Hace más tiempo del que quisiera me presenté a una de las pruebas selectivas –oposiciones- que permiten avanzar en la carrera académica universitaria. Uno de los ejercicios consistía en desarrollar oral y extensamente un tema del programa a elección del opositor. Y elegí un tema titulado El Estado social y su crisis porque abordaba un asunto que ya entonces era de la máxima actualidad. Y han pasado años. El propio temario daba por supuesto que esa forma de Estado, por su propia naturaleza, está condenada a la crisis, entendida como una no consecución plena de sus objetivos y sus fines. Y, en ese sentido, la condena a no realizarse nunca plenamente tiene un contenido fiscal y financiero. Es decir, la ineludible crisis del Estado social o del bienestar es una crisis fiscal y financiera. Y esa crisis no tiene solución.
En efecto.
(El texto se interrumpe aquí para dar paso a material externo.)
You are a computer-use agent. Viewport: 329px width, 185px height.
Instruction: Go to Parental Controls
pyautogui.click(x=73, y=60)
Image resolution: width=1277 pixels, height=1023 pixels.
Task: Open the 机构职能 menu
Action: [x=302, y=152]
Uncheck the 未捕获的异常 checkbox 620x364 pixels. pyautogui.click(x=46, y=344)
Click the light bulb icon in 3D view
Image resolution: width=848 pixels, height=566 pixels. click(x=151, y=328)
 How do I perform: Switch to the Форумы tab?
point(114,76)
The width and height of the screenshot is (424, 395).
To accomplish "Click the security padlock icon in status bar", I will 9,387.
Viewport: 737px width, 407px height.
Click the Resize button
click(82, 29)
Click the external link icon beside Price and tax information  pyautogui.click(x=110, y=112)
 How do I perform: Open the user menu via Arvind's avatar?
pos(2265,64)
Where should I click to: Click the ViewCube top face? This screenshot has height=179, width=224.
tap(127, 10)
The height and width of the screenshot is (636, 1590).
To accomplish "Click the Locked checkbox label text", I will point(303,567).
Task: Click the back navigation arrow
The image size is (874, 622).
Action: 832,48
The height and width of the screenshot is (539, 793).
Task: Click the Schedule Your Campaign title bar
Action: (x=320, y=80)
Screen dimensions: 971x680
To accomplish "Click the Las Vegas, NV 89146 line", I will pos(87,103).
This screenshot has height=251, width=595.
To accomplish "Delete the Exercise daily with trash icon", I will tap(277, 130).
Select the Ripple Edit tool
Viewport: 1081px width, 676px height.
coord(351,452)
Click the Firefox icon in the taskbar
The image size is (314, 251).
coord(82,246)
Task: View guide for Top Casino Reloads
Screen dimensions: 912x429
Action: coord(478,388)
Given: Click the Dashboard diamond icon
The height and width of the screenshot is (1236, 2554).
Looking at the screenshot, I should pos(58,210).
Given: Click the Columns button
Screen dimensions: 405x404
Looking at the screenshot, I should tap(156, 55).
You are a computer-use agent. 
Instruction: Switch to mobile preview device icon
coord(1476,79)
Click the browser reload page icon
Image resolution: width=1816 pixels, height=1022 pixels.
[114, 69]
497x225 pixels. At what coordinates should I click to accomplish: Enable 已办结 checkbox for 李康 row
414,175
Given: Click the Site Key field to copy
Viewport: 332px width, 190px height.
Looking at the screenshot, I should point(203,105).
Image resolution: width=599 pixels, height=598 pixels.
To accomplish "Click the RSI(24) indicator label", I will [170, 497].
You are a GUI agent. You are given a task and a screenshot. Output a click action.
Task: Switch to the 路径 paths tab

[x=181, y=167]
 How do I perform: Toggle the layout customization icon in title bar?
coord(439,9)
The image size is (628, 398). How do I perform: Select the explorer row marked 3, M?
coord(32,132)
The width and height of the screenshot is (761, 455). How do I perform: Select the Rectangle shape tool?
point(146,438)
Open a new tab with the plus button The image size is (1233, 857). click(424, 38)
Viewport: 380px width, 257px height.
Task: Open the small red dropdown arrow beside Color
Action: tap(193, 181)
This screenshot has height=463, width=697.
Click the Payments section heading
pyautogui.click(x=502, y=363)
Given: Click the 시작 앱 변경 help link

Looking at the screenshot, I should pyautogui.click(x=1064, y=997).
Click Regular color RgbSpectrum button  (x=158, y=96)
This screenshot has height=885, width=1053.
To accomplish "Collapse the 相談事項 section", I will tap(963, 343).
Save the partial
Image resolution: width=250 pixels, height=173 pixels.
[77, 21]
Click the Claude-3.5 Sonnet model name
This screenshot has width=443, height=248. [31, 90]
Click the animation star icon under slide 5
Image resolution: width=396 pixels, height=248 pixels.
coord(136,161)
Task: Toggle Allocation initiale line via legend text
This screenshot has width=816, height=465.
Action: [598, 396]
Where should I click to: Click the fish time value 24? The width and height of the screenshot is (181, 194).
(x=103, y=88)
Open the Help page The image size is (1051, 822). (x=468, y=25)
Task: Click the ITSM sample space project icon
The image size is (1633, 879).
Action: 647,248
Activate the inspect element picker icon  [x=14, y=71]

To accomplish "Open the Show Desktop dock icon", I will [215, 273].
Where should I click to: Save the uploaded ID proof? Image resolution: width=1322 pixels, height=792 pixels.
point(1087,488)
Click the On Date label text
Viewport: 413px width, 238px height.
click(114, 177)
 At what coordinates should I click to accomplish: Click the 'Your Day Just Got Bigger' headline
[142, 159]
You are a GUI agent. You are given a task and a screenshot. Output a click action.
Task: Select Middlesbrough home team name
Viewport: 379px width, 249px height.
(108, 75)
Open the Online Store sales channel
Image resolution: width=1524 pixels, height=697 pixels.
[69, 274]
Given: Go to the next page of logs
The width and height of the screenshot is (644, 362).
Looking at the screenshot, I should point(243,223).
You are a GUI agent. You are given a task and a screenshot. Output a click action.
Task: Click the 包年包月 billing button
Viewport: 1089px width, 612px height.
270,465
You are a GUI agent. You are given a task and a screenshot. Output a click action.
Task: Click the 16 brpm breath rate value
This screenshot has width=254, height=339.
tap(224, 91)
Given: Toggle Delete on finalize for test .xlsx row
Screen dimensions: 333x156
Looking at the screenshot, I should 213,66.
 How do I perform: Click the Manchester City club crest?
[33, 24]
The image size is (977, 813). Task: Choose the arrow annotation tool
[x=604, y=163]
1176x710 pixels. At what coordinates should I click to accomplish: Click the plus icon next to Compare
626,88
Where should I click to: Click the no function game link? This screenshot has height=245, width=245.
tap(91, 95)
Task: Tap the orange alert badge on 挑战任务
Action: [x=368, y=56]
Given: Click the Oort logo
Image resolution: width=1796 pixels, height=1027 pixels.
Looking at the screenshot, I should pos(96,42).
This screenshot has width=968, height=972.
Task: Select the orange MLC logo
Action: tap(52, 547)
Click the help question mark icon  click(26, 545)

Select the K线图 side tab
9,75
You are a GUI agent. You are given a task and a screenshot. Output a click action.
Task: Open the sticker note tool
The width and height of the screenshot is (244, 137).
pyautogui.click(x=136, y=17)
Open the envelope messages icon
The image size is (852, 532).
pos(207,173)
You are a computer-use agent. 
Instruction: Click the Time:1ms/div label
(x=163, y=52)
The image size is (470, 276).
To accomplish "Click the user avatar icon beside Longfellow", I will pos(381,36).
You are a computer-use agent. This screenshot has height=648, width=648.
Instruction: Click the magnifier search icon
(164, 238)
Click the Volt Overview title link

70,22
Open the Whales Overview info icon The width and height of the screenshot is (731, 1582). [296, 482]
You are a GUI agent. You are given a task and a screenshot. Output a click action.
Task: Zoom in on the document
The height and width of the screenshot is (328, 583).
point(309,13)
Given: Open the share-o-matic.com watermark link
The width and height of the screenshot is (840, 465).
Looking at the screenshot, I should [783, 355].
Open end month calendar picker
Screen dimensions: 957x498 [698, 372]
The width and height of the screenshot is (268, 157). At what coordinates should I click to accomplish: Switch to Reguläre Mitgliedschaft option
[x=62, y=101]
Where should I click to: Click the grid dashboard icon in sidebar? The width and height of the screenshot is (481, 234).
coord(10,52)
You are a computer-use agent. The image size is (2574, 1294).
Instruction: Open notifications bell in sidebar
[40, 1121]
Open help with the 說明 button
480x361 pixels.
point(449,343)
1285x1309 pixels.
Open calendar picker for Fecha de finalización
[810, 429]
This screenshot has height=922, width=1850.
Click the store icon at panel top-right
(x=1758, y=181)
El Estado social o social liberal se caracteriza porque, a diferencia del Estado liberal, se convierte en un agente social y económico junto al mercado; un mercado que respeta, pero que interviene y regula para dispensar bienes y servicios sociales a la población, en particular, y sobre todo, educación, sanidad, pensiones, prestaciones al desempleo y subvenciones. El Estado asume el papel de empresario, productor y cliente en el mercado nacional, y configura así lo que los autores alemanes denominan una economía social de mercado. Todo ello al servicio de garantizar –intentar garantizar- un mínimo vital a los ciudadanos más necesitados, un mínimo que les permita acceder a bienes y servicios a los que, de otra forma, no tendrían acceso.
Y aquí empieza el problema –la crisis-. El viejo Estado liberal se limitaba a garantizar el orden público interior y la defensa frente al exterior para que el mercado, libremente y sin interferencias, alcanzara el equilibrio: de ahí se seguiría el mayor bien para el mayor número, como afirmaban los clásicos. Sin embargo, el Estado social interviene el mercedo porque reconoce que su equilibrio es fuente de disfuncionalidades e injusticias; y eso le obliga a aumentar sus competencias y, por tanto, a incrementar muy sustancialmente el gasto público. Las finanzas del Estado se asemejan a las finanzas privadas –las economías domésticas y empresariales- en que su gasto viene financiado por sus ingresos, aunque con una diferencia sustancial: el Estado puede emitir deuda pública, que será adquirida por los agentes económicos y los particulares en función de la confianza que suscite la economía de ese Estado. Ahora bien, la Economía tiene unas leyes cuyo desconocimiento conduce a la quiebra, la recesión y el rescate. La deuda, como el salario mínimo y todas las variables macroeconómicas, tienen que guardar entre sí determinadas relaciones; la emisión de deuda, el salario mínimo y todo lo demás están sometidos a unos límites y deben obedecer a unas reglas.
Si España fuera una empresa privada ya hubiera quebrado, y ahora mismo está al borde del rescate por la Unión Europea. Y eso de que la deuda la paguen nuestros descendientes no deja de ser una estupidez. Los que predican tal cosa no explican por qué nuestros descendientes podrán practicar una política de ajustes más extrema que la que nosotros estamos dispuestos a adoptar ahora. Habría que repetir aquello tan famoso: “¡Es la Economía, estúpido!”. Y añadir: “¡Es la realidad!”.